Megaparcheggio, il Comune chiede sconti

Avviata la trattativa tra l’Ente e la Impregilo che avanza 9 milioni dopo i lavori a Collemaggio
L’AQUILA. Ci sono approcci tra il Comune dell’Aquila e la grande azienda edile Impregilo-Imprepar che ha realizzato i lavori al megaparcheggio di Collemaggio.
La ditta, mai pagata per i lavori durati molti anni, ha ottenuto dal tribunale una sentenza che ha condannato l’ente a erogare circa 9milioni e 300mila euro.
Nelle more dell’appello, dove, ovviamente, il Comune non avrebbe molte speranze, ci sono state delle interlocuzioni tra le parti interessate alla ricerca di una transazione della lite anche per rendere compatibile il pagamento della somma dovuta con gli equilibri economico e finanziari dell’ente locale.

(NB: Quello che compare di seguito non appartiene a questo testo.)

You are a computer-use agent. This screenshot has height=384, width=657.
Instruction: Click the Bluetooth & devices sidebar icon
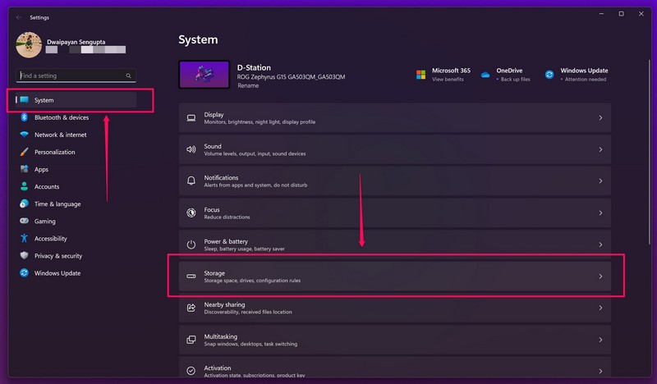click(x=25, y=117)
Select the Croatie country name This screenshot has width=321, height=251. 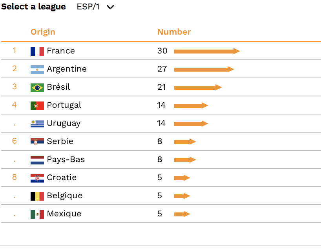coord(62,177)
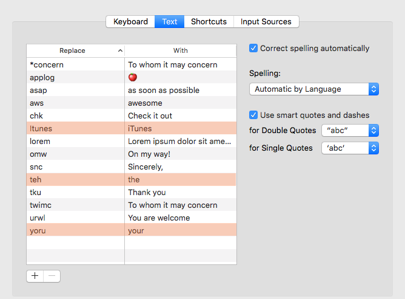The height and width of the screenshot is (299, 405).
Task: Click the tomato emoji in applog row
Action: pos(133,77)
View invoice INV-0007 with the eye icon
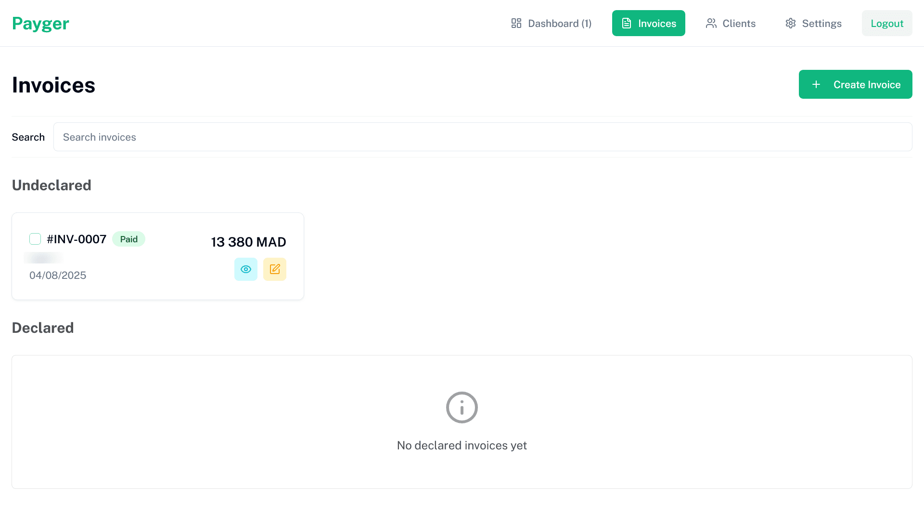Image resolution: width=924 pixels, height=512 pixels. tap(246, 269)
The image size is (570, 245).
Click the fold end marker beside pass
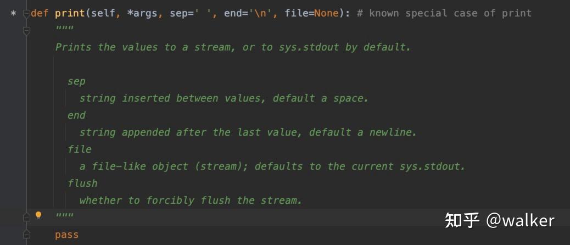coord(26,233)
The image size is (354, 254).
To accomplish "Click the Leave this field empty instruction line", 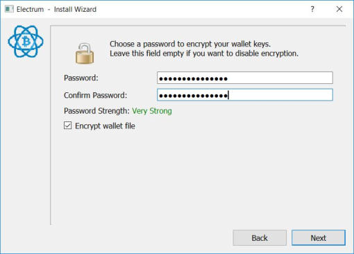I will coord(204,53).
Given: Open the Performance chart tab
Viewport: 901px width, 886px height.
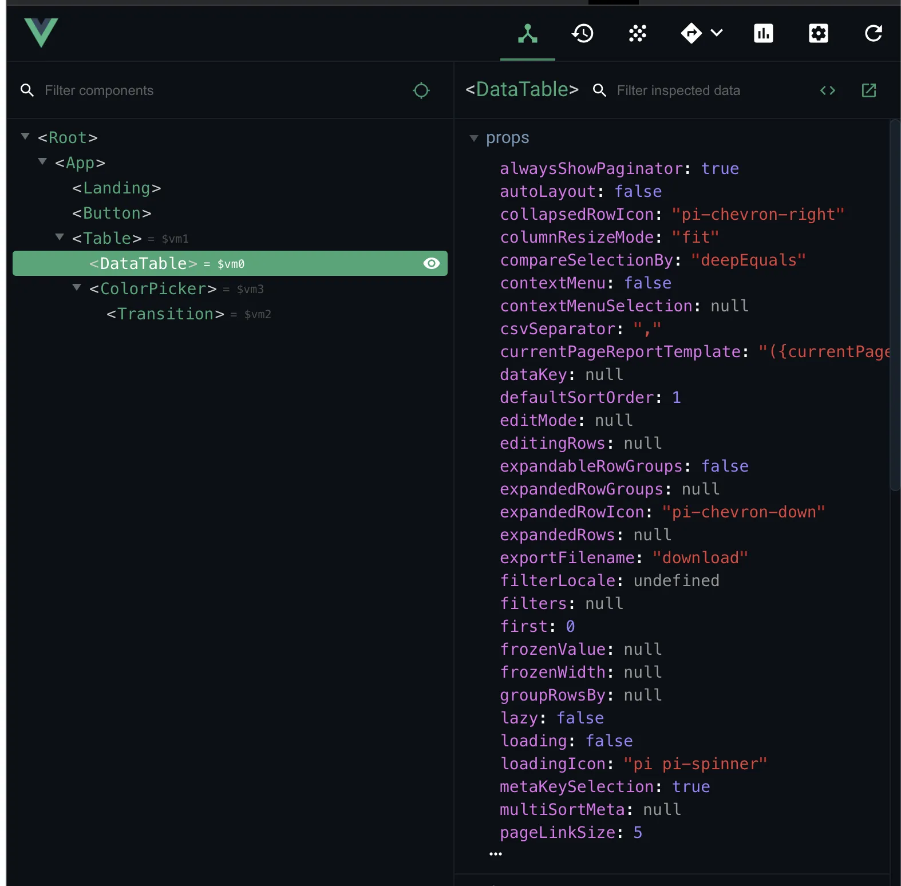Looking at the screenshot, I should 763,34.
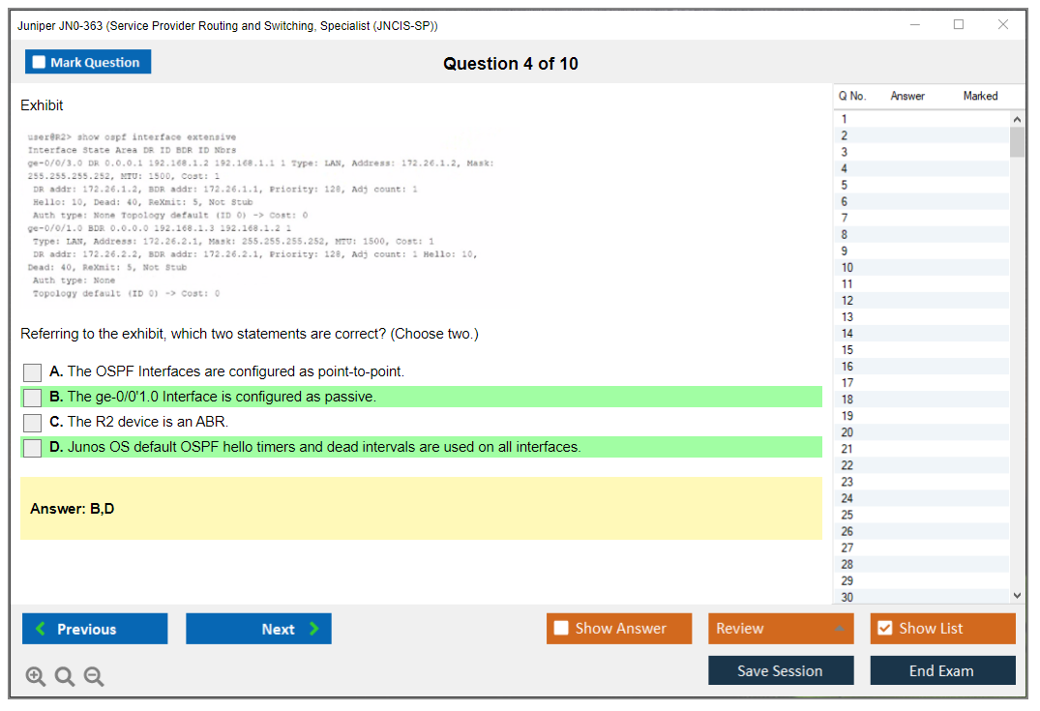Click the question list scrollbar thumb

click(1017, 142)
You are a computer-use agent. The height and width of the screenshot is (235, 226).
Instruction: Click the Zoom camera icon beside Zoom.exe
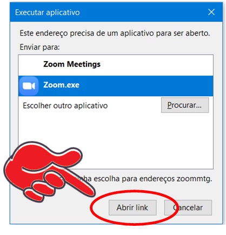(29, 86)
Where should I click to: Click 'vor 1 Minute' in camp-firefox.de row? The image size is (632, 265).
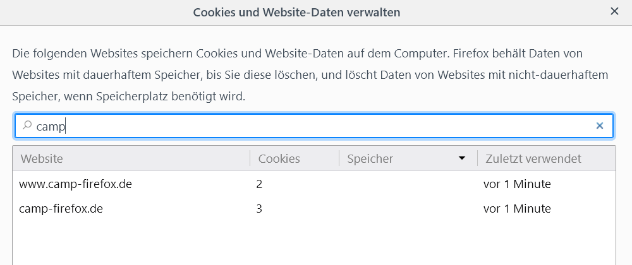point(517,208)
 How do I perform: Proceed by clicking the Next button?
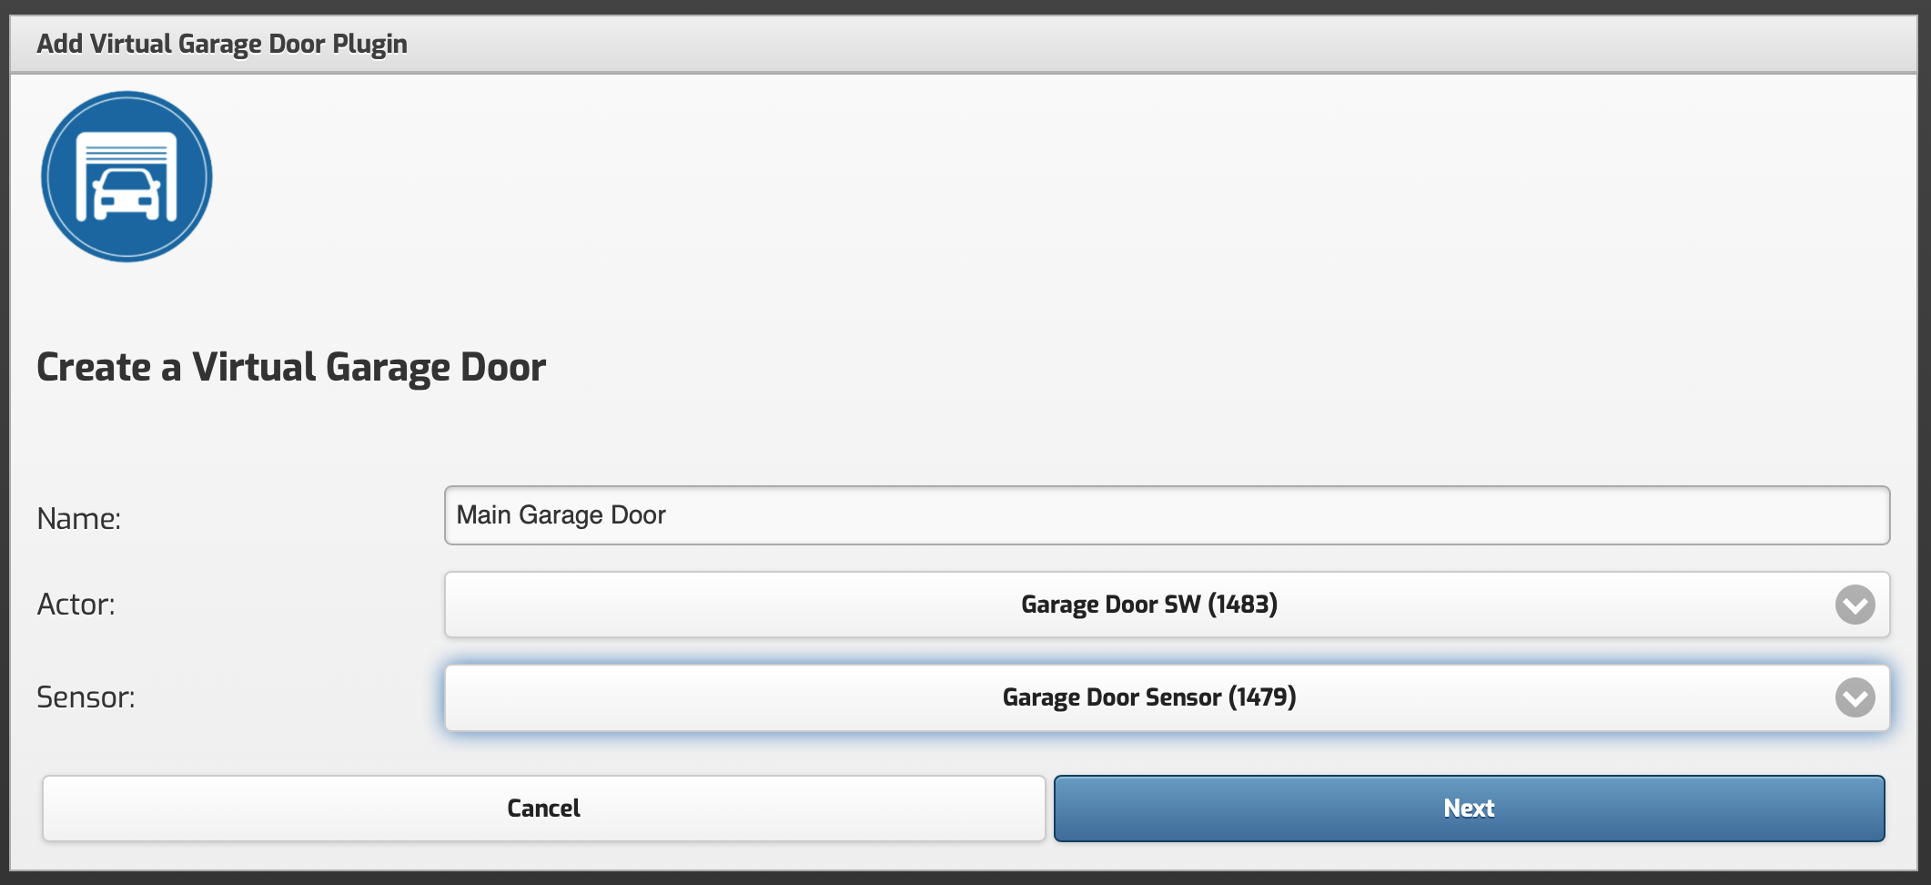coord(1469,809)
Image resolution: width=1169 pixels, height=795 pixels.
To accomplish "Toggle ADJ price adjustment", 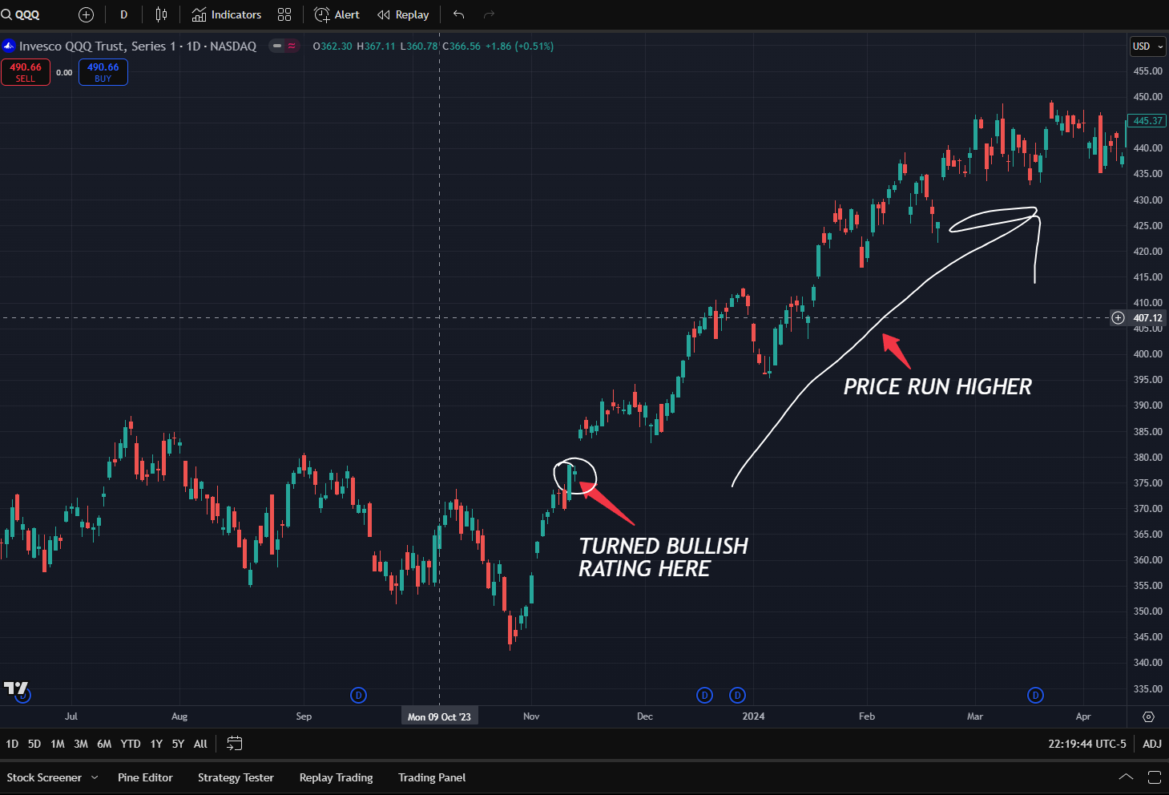I will click(x=1151, y=744).
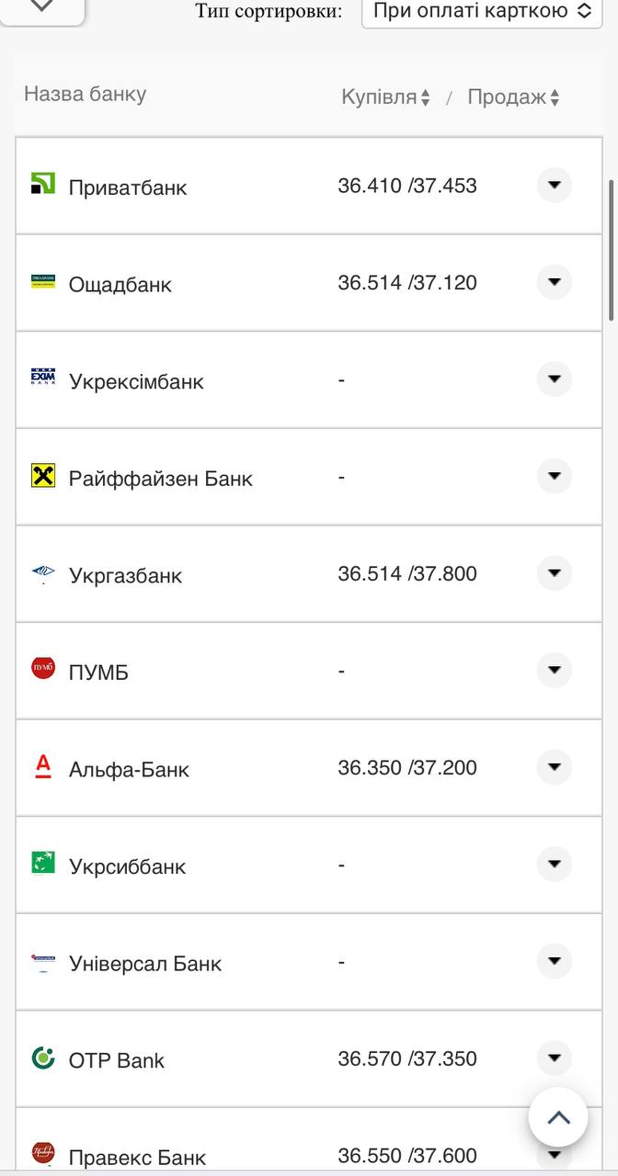Expand the Альфа-Банк row arrow
Image resolution: width=618 pixels, height=1176 pixels.
[554, 767]
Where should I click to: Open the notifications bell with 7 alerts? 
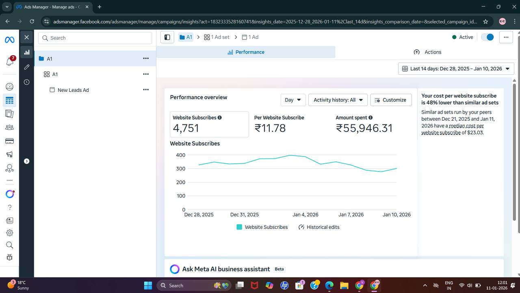10,61
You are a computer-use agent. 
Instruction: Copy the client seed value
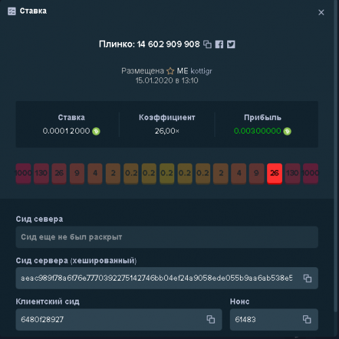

In tale contesto la ditta edile, che ha cantieri i tutto il mondo, tramite un suo procuratore, ha rappresentato delle ipotesi di accordo: il pagamento in una sola soluzione di oltre 7 milioni con la rinuncia a un milione e 800mila euro rispetto alla liquidazione con l’estinzione del giudizio di secondo grado; oppure il pagamento nell’arco temporale (2018-2022) in tre rate annuali di uguale importo per una somma che sfiora gli otto milione di euro. Nel dubbio il Comune, con una delibera, ha istituito un gruppo di lavoro intersettoriale, formato anche dal rup dell’opera pubblica, Carlo Cafaggi, perché valuti, in termini di urgenza questa proposta di definizione del contenzioso anche in relazione alla compatibilità finanziaria. I settori coinvolti sono Opere pubbliche, Avvocatura, Bilancio e razionalizzazione. Insomma una storia infinita visto che la realizzazione del megaparcheggio di Santa Maria di Collemaggio risale a circa 30 anni fa quando era sindaco Enzo Lombardi.(g.g.)